I’m working through a revision right now. It’s the kind of revision where I go through every scene in my book, take it apart, and then put it back together in a better, stronger, more structured way. When I’ve got all the ideas straight in my head, I love this kind of revision. I can’t do very much of it in a sitting because of the way it scrambles my brain. Seriously. This is your brain. This is your brain while revising.

But it makes me think about the way my process has changed. I made this mistake for many years–I was afraid of revising. See, writing a book is so. much. work. I felt like, after I’d done all that work, I ought to have something in front of me that was good. I was convinced that if I just kept writing books, that my skills would improve to the point that I’d be writing books that were good enough. So I wrote seven books.

And here’s what I finally discovered: my first drafts need work. They aren’t very good. In fact, they are always a mess. Which means that after I have done all. that. work. I still need to do a whole lot more work. What I’d done by pushing through book after book was, in effect, give myself five books that were only 25% of the way done. (The first two aren’t worth going back to.) Oh, and I’d already done the part that I knew how to do, and would have to learn all new processes to get the manuscripts the other 75% of the way there.
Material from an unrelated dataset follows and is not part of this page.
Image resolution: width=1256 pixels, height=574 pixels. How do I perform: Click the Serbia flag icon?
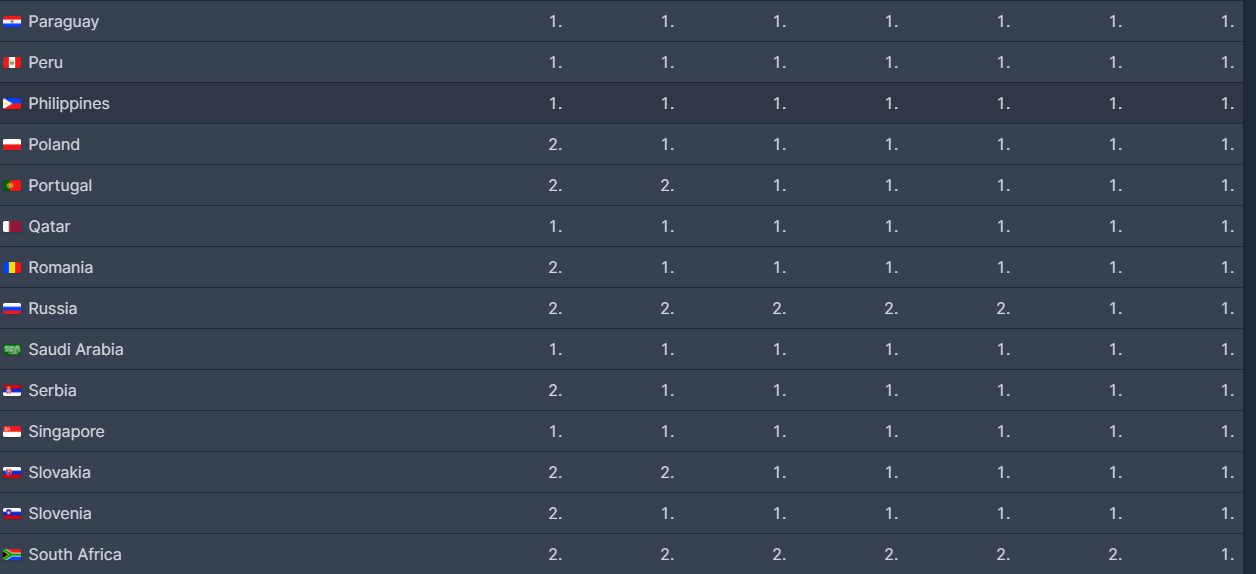tap(12, 390)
That realization was slow in coming. I ran away from it for a really long time because I didn’t want to have to admit that the work to write a manuscript was only 25% of the work. I didn’t want to *do* the other 75%. And when I finally bit the bullet and started to really work on honing my revision skills, it was hard and long and there was no end in sight.

These days, I still see finishing a first draft as an accomplishment. But it’s only a 25%-of-the-way-there kind of accomplishment. I don’t get to tell myself I’m done. Not by a long shot. There are still many, many drafts to go. Maybe half the words that are in that first draft are actually going to survive. (Maybe.) So I let it sit for a while, get some feedback from readers, and get to work on that other 75% of the work. My books are much better. I’m happier, because I know I can fix the problems that need to be fixed. And I fix them in the kinds of ground-up ways that make my work stronger. I’m still far from where I want to be, but I’m getting better all the time.

The book I’m working on now has been fully rewritten once, and revised maybe five or six times. But many of those times were the old surface revisions that I used to do, where I was trying desperately to cover up the problems so I wouldn’t have to dismantle the book and restructure it. That’s the one part of the work I’ve found I can ditch–the avoidance. I used to work really hard at avoiding all that work.